■ WHAT IS BEING ASKED:
The word "verlanglijst" marks the lines to find; copy every such line from the data below.

START THE DATA

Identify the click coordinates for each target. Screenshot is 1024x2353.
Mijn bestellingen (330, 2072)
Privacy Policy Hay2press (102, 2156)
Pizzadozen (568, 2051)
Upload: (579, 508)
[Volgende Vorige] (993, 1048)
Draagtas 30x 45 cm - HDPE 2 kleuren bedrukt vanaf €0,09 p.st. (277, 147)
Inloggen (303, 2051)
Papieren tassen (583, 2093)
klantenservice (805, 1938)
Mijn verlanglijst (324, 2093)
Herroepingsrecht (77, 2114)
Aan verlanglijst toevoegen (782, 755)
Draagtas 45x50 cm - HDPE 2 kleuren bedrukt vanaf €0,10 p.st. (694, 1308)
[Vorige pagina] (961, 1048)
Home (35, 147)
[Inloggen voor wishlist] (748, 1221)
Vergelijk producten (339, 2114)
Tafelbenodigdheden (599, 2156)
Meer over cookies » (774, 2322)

END THE DATA

■ REPLY:
Mijn verlanglijst (324, 2093)
Aan verlanglijst toevoegen (782, 755)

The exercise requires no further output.